Some of the lines below need repeating. Reproduce exactly those between the lines holding "Where should I click to: Open the Thực" and "You are a computer-use agent. The image size is (1110, 709).", inclusive.

Task input START

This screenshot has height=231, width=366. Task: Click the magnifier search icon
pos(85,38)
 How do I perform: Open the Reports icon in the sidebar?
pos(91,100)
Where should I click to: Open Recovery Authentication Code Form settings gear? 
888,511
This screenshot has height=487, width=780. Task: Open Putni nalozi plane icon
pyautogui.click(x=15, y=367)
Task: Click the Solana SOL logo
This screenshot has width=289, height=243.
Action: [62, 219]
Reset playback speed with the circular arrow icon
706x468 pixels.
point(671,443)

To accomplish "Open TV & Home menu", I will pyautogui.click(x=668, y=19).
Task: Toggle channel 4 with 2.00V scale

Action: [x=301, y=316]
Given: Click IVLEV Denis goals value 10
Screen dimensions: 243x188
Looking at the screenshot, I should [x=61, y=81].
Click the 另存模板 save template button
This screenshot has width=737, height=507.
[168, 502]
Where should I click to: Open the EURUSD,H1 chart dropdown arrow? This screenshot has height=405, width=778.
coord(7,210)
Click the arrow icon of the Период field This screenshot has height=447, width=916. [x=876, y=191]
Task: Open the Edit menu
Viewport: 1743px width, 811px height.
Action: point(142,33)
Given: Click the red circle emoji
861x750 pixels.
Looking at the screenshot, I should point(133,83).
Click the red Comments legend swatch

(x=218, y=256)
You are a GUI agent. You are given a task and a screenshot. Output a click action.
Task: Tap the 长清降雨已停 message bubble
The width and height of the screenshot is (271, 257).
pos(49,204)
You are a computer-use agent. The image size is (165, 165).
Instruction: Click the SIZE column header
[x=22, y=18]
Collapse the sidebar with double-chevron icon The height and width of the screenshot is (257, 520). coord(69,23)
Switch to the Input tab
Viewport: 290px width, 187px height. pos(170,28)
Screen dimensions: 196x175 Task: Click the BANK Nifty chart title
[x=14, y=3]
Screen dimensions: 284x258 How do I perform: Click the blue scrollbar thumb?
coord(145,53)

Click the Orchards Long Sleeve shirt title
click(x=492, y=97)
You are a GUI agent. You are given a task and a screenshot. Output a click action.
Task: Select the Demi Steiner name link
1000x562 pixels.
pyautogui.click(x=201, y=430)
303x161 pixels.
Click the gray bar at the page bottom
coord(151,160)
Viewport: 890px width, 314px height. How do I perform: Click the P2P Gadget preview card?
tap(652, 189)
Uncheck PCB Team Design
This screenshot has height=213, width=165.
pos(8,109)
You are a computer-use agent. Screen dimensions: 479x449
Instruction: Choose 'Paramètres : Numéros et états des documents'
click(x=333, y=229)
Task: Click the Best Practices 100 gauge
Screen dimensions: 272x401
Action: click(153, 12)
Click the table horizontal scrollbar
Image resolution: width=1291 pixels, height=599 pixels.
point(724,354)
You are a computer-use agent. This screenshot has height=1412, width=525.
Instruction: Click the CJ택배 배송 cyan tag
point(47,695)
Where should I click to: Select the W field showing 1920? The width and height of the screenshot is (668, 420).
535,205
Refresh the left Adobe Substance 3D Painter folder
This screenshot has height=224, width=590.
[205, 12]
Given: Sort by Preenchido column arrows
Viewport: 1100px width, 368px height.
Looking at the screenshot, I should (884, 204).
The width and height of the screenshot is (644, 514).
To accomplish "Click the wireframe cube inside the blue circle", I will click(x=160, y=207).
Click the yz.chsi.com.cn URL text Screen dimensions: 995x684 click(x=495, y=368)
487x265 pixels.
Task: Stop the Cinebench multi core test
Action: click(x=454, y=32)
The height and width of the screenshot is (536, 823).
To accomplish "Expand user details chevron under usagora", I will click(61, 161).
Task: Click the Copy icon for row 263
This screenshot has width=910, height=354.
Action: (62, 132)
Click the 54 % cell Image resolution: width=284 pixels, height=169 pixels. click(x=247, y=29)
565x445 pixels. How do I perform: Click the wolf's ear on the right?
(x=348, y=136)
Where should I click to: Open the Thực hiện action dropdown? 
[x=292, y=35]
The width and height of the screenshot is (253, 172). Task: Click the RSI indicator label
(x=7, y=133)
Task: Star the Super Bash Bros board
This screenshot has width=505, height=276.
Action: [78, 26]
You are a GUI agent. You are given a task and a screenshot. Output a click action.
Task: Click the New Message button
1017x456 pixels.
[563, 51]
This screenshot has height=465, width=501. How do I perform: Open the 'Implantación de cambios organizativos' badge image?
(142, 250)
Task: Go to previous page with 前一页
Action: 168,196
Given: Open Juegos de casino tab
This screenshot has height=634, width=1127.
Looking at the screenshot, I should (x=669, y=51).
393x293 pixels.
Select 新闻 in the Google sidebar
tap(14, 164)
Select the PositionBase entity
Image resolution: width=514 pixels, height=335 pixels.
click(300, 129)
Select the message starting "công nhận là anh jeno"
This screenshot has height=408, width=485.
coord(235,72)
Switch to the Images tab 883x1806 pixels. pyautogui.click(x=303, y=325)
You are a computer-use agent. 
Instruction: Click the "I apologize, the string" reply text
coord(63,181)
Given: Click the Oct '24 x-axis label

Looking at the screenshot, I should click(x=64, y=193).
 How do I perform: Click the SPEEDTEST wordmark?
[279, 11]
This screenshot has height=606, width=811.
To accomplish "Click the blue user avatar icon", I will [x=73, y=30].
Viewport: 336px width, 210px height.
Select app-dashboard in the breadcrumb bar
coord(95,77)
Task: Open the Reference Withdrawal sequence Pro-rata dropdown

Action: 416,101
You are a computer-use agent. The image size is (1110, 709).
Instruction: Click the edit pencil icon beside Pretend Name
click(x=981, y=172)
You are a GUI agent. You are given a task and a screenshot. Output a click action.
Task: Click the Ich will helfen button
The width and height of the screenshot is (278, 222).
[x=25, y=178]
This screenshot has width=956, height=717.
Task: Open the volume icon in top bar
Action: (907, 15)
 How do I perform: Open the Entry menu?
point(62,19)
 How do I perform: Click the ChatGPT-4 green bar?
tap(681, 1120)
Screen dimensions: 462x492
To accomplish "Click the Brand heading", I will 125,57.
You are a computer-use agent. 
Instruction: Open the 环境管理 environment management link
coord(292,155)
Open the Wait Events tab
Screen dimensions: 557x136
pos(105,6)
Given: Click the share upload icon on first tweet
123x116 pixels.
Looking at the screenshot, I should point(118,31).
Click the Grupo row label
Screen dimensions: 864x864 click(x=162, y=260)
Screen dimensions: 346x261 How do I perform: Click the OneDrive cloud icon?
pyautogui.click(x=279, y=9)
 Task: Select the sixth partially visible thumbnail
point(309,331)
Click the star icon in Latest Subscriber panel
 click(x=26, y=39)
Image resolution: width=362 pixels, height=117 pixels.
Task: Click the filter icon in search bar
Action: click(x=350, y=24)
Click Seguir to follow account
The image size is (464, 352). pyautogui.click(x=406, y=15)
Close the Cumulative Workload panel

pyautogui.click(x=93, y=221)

Task input END

Response below:
Where should I click to: Open the Thực hiện action dropdown? 
[x=292, y=35]
The width and height of the screenshot is (253, 172). Task: Click the RSI indicator label
(x=7, y=133)
Task: Star the Super Bash Bros board
This screenshot has width=505, height=276.
Action: [78, 26]
You are a GUI agent. You are given a task and a screenshot. Output a click action.
Task: Click the New Message button
1017x456 pixels.
[563, 51]
This screenshot has height=465, width=501. How do I perform: Open the 'Implantación de cambios organizativos' badge image?
(142, 250)
Task: Go to previous page with 前一页
Action: 168,196
Given: Open Juegos de casino tab
This screenshot has height=634, width=1127.
Looking at the screenshot, I should (x=669, y=51).
393x293 pixels.
Select 新闻 in the Google sidebar
tap(14, 164)
Select the PositionBase entity
Image resolution: width=514 pixels, height=335 pixels.
click(300, 129)
Select the message starting "công nhận là anh jeno"
This screenshot has height=408, width=485.
coord(235,72)
Switch to the Images tab 883x1806 pixels. pyautogui.click(x=303, y=325)
You are a computer-use agent. 
Instruction: Click the "I apologize, the string" reply text
coord(63,181)
Given: Click the Oct '24 x-axis label

Looking at the screenshot, I should click(x=64, y=193).
 How do I perform: Click the SPEEDTEST wordmark?
[279, 11]
This screenshot has height=606, width=811.
To accomplish "Click the blue user avatar icon", I will [x=73, y=30].
Viewport: 336px width, 210px height.
Select app-dashboard in the breadcrumb bar
coord(95,77)
Task: Open the Reference Withdrawal sequence Pro-rata dropdown

Action: 416,101
You are a computer-use agent. The image size is (1110, 709).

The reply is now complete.